CNN medical correspondent Rea Blakey is on the scene and she has the latest for us -- Rea.

(BEGIN VIDEOTAPE)

REA BLAKEY, CNN MEDICAL CORRESPONDENT (voice-over): The test Vice President Cheney said he would be undergoing is called an electrophysiology study, or EPS. In this test, several catheters are run through the femoral vein or sometimes the arm to the heart, where they're used to stress the electrical system of the heart. The goal is to see if irregular heartbeats are produced. If so, there may be a need for an implantable defibrillator, similar to the size of a pacemaker.

DR. STUART SEIDES, WASHINGTON HOSPITAL CENTER: It's a device that is implanted in a patient that can detect abnormal, usually rapid heart rhythms and deliver an electric shock to the heart that can right the rhythm and often save the patient's life.

BLAKEY: Doctors were alerted to Cheney's irregular heartbeats when they were detected by a portable heart monitor he was wearing. Although he didn't feel the abnormal rhythms, doctors were still concerned.

SEIDES: It's been well documented that patients like that who do not have defibrillators run the risk of sudden death -- sudden cardiac death at a rate that far exceeds those who have the defibrillators.

BLAKEY: Cheney has had four heart attacks from 1978 to November 2000. In March, he had a catheterization to open a possibly blocked artery in his heart.

SEIDES: There have been trials that have shown that implanting defibrillators in patients like that can improve their prognosis.

BLAKEY: Experts estimate about 25 percent of people who've had a heart attack need an implantable cardiac defibrillator, or ICD. The American Heart Association says in 1998, 26,000 patients received defibrillators.

(END VIDEOTAPE)

BLAKEY: Again, the American College of Cardiology says that these defibrillators are 99 percent effective at avoiding sudden death from arrhythmia, which is what apparent the doctors believe the vice president is suffering from. You'll recall, as we mentioned just moments ago, the vice president arrived here at George Washington University Hospital within the last two minutes. He looked quite well this morning. He didn't seem to linger very long, stepped right inside the hospital.

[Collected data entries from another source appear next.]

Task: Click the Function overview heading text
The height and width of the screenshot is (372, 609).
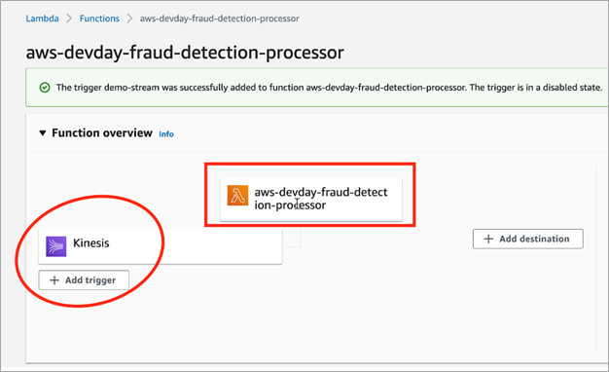Action: point(102,133)
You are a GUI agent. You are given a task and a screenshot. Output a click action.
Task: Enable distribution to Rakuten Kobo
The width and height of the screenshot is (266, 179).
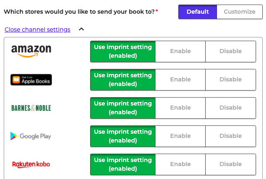point(180,164)
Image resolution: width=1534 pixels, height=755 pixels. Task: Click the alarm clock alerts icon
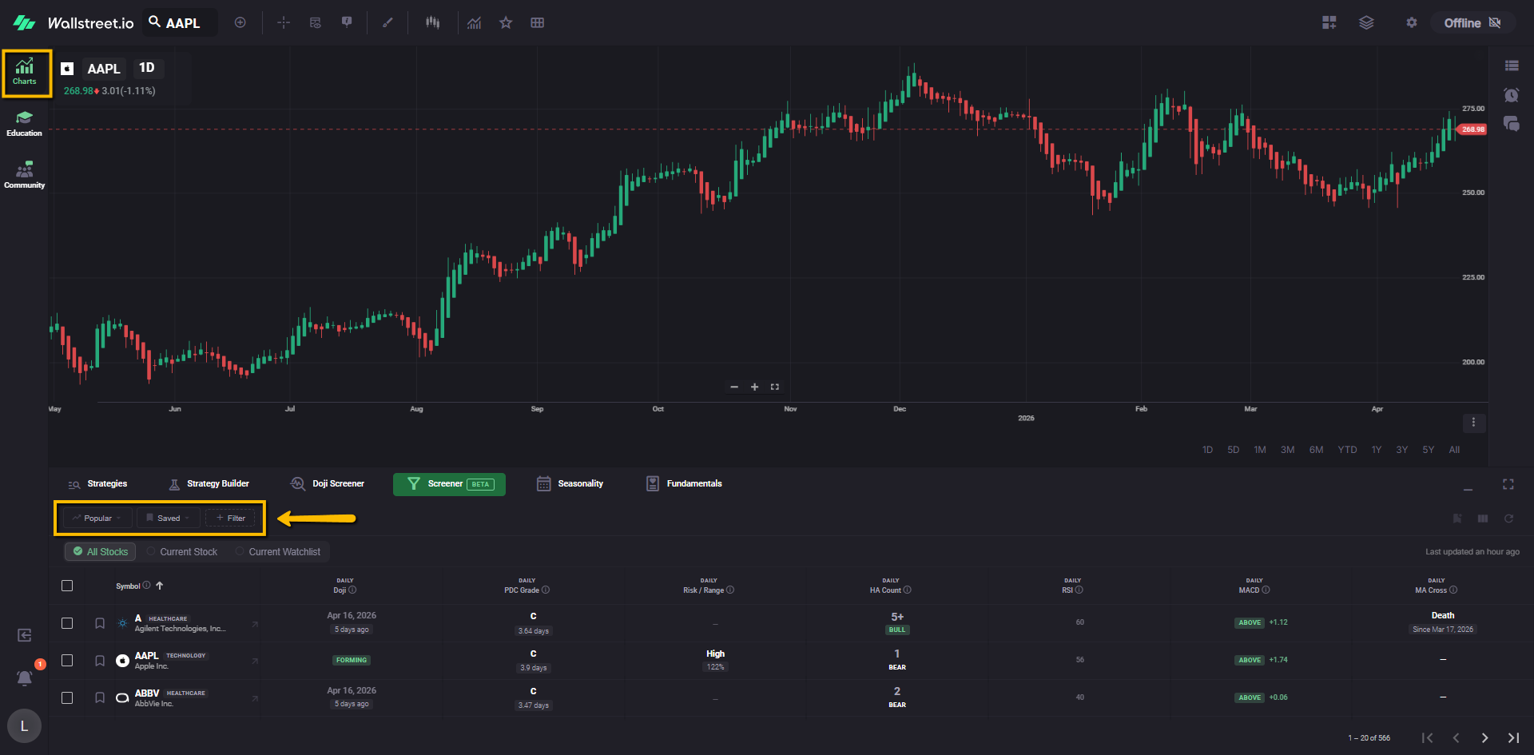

As we mentioned, he's had four heart attacks since 1948 and he does have chronic coronary artery disease. The doctors have indicated, by way of the vice president's office, that these tests today are not an indication of a progression of his heart disease, that, in fact, this is basically a result of the many heart attacks that he has already had.

Dr. Douglas Zipes, who is the president of the American College of Cardiology, says if, in fact, the vice president is implanted with this particular defibrillator, it would be like having an emergency room in the vice president's chest. Thus, this particular machine would continuously regulate, Miles, the vice president's heartbeat so that if an arrhythmia occurred, the machine would immediately correct the heartbeat and the vice president very likely would not even know that the machine had actually kicked in -- Miles.

MILES O'BRIEN, CNN ANCHOR: Rea, clarify something here. Is it a pacemaker or is it not a pacemaker? I think the vice president used the term pacemaker plus. I think he might have coined a phrase there. I've read somewhere where it might be a pacemaker and a defibrillator, sort of, you know, two things in one. Why don't you clear that up for us, please?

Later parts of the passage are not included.